TASK MATERIAL:
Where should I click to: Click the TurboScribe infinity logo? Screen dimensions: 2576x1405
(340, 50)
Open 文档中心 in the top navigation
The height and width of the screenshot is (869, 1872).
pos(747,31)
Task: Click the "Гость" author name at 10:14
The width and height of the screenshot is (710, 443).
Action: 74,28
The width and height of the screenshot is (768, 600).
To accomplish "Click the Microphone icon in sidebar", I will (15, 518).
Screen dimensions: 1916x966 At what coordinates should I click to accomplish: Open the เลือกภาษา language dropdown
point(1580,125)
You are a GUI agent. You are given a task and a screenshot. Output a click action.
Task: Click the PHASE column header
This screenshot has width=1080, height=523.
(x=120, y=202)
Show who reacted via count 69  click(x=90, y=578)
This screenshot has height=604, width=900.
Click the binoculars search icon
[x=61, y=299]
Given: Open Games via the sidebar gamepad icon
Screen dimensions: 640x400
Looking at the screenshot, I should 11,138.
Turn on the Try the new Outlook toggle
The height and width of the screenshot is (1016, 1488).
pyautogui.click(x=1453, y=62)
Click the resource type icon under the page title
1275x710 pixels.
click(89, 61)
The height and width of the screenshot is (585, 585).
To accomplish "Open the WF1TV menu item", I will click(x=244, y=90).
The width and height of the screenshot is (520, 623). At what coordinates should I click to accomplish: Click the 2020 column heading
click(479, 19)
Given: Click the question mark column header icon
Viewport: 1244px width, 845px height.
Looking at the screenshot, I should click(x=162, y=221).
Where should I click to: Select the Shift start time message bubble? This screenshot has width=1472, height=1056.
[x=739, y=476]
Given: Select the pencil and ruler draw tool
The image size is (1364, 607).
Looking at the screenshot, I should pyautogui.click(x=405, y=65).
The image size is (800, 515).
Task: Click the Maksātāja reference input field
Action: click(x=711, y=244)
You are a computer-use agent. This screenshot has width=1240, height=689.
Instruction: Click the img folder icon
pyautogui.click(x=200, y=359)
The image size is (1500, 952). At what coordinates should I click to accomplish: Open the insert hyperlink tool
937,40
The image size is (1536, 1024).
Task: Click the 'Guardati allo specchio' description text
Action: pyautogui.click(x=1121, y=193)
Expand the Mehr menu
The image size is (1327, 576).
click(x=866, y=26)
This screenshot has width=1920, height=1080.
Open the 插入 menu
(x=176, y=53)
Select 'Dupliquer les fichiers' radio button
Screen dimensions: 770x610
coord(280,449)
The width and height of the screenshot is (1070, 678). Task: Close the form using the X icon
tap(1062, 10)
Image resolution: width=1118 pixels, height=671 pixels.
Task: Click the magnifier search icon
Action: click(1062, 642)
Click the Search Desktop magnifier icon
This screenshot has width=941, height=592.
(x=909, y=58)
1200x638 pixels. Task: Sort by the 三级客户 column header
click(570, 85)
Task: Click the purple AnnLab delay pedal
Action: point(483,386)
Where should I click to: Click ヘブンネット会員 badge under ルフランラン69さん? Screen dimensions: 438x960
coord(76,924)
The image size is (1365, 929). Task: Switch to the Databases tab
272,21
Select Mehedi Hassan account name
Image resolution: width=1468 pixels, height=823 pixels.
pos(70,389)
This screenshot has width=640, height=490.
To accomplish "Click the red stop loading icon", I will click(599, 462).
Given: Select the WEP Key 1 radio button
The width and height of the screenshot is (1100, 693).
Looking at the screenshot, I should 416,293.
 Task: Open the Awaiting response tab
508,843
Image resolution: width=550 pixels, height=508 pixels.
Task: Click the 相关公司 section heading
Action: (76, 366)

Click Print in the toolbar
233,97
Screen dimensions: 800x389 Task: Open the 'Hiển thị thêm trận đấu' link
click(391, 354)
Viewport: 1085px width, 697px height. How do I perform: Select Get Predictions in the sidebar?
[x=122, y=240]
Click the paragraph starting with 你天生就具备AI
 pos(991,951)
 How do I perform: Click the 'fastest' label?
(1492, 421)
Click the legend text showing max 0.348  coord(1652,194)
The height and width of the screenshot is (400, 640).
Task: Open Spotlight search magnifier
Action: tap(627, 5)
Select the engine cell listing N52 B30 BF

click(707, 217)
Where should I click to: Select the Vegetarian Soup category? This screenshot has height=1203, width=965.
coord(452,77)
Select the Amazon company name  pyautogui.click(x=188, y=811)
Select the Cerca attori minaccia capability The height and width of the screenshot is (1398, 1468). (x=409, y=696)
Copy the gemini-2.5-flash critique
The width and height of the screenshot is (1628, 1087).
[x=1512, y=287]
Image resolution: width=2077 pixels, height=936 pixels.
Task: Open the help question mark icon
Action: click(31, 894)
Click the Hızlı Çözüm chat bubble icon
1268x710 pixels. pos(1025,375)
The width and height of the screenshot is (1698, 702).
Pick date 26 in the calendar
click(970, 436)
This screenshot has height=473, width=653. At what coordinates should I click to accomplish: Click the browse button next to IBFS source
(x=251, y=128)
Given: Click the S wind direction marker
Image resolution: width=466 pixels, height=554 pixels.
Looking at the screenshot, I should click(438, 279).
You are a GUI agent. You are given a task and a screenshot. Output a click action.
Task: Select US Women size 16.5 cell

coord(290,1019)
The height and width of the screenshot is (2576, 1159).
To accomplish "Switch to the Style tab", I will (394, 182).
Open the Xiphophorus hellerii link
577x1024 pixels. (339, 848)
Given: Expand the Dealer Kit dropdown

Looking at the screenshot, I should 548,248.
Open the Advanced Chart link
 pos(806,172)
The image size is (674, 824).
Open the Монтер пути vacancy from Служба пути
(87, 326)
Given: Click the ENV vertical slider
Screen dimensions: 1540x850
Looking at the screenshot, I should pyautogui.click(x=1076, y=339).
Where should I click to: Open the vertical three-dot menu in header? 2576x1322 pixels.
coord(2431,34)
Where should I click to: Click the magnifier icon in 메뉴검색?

TASK DIRECTIONS: Rewrite the listing with every "Where should I click to" changed to "Where do I click to" and all else left the same.

CORRECT RESPONSE:
Where do I click to: Click the TurboScribe infinity logo? Screen dimensions: 2576x1405
(340, 50)
Open 文档中心 in the top navigation
The height and width of the screenshot is (869, 1872).
pos(747,31)
Task: Click the "Гость" author name at 10:14
The width and height of the screenshot is (710, 443).
Action: 74,28
The width and height of the screenshot is (768, 600).
To accomplish "Click the Microphone icon in sidebar", I will (15, 518).
Screen dimensions: 1916x966 At what coordinates should I click to accomplish: Open the เลือกภาษา language dropdown
point(1580,125)
You are a GUI agent. You are given a task and a screenshot. Output a click action.
Task: Click the PHASE column header
This screenshot has width=1080, height=523.
(x=120, y=202)
Show who reacted via count 69  click(x=90, y=578)
This screenshot has height=604, width=900.
Click the binoculars search icon
[x=61, y=299]
Given: Open Games via the sidebar gamepad icon
Screen dimensions: 640x400
Looking at the screenshot, I should 11,138.
Turn on the Try the new Outlook toggle
The height and width of the screenshot is (1016, 1488).
pyautogui.click(x=1453, y=62)
Click the resource type icon under the page title
1275x710 pixels.
click(89, 61)
The height and width of the screenshot is (585, 585).
To accomplish "Open the WF1TV menu item", I will click(x=244, y=90).
The width and height of the screenshot is (520, 623). At what coordinates should I click to accomplish: Click the 2020 column heading
click(479, 19)
Given: Click the question mark column header icon
Viewport: 1244px width, 845px height.
Looking at the screenshot, I should click(x=162, y=221).
Where do I click to: Select the Shift start time message bubble? This screenshot has width=1472, height=1056.
[x=739, y=476]
Given: Select the pencil and ruler draw tool
The image size is (1364, 607).
Looking at the screenshot, I should pyautogui.click(x=405, y=65).
The image size is (800, 515).
Task: Click the Maksātāja reference input field
Action: click(x=711, y=244)
You are a computer-use agent. This screenshot has width=1240, height=689.
Instruction: Click the img folder icon
pyautogui.click(x=200, y=359)
The image size is (1500, 952). At what coordinates should I click to accomplish: Open the insert hyperlink tool
937,40
The image size is (1536, 1024).
Task: Click the 'Guardati allo specchio' description text
Action: pyautogui.click(x=1121, y=193)
Expand the Mehr menu
The image size is (1327, 576).
click(x=866, y=26)
This screenshot has width=1920, height=1080.
Open the 插入 menu
(x=176, y=53)
Select 'Dupliquer les fichiers' radio button
Screen dimensions: 770x610
coord(280,449)
The width and height of the screenshot is (1070, 678). Task: Close the form using the X icon
tap(1062, 10)
Image resolution: width=1118 pixels, height=671 pixels.
Task: Click the magnifier search icon
Action: click(1062, 642)
Click the Search Desktop magnifier icon
This screenshot has width=941, height=592.
(x=909, y=58)
1200x638 pixels. Task: Sort by the 三级客户 column header
click(570, 85)
Task: Click the purple AnnLab delay pedal
Action: point(483,386)
Where do I click to: Click ヘブンネット会員 badge under ルフランラン69さん? Screen dimensions: 438x960
coord(76,924)
The image size is (1365, 929). Task: Switch to the Databases tab
272,21
Select Mehedi Hassan account name
Image resolution: width=1468 pixels, height=823 pixels.
pos(70,389)
This screenshot has width=640, height=490.
To accomplish "Click the red stop loading icon", I will click(599, 462).
Given: Select the WEP Key 1 radio button
The width and height of the screenshot is (1100, 693).
Looking at the screenshot, I should 416,293.
 Task: Open the Awaiting response tab
508,843
Image resolution: width=550 pixels, height=508 pixels.
Task: Click the 相关公司 section heading
Action: (76, 366)

Click Print in the toolbar
233,97
Screen dimensions: 800x389 Task: Open the 'Hiển thị thêm trận đấu' link
click(391, 354)
Viewport: 1085px width, 697px height. How do I perform: Select Get Predictions in the sidebar?
[x=122, y=240]
Click the paragraph starting with 你天生就具备AI
 pos(991,951)
 How do I perform: Click the 'fastest' label?
(1492, 421)
Click the legend text showing max 0.348  coord(1652,194)
The height and width of the screenshot is (400, 640).
Task: Open Spotlight search magnifier
Action: tap(627, 5)
Select the engine cell listing N52 B30 BF

click(707, 217)
Where do I click to: Select the Vegetarian Soup category? This screenshot has height=1203, width=965.
coord(452,77)
Select the Amazon company name  pyautogui.click(x=188, y=811)
Select the Cerca attori minaccia capability The height and width of the screenshot is (1398, 1468). (x=409, y=696)
Copy the gemini-2.5-flash critique
The width and height of the screenshot is (1628, 1087).
[x=1512, y=287]
Image resolution: width=2077 pixels, height=936 pixels.
Task: Open the help question mark icon
Action: click(31, 894)
Click the Hızlı Çözüm chat bubble icon
1268x710 pixels. pos(1025,375)
The width and height of the screenshot is (1698, 702).
Pick date 26 in the calendar
click(970, 436)
This screenshot has height=473, width=653. At what coordinates should I click to accomplish: Click the browse button next to IBFS source
(x=251, y=128)
Given: Click the S wind direction marker
Image resolution: width=466 pixels, height=554 pixels.
Looking at the screenshot, I should click(438, 279).
You are a GUI agent. You are given a task and a screenshot. Output a click action.
Task: Select US Women size 16.5 cell

coord(290,1019)
The height and width of the screenshot is (2576, 1159).
To accomplish "Switch to the Style tab", I will (394, 182).
Open the Xiphophorus hellerii link
577x1024 pixels. (339, 848)
Given: Expand the Dealer Kit dropdown

Looking at the screenshot, I should 548,248.
Open the Advanced Chart link
 pos(806,172)
The image size is (674, 824).
Open the Монтер пути vacancy from Служба пути
(87, 326)
Given: Click the ENV vertical slider
Screen dimensions: 1540x850
Looking at the screenshot, I should pyautogui.click(x=1076, y=339).
Where do I click to: Open the vertical three-dot menu in header? 2576x1322 pixels.
coord(2431,34)
Where do I click to: Click the magnifier icon in 메뉴검색?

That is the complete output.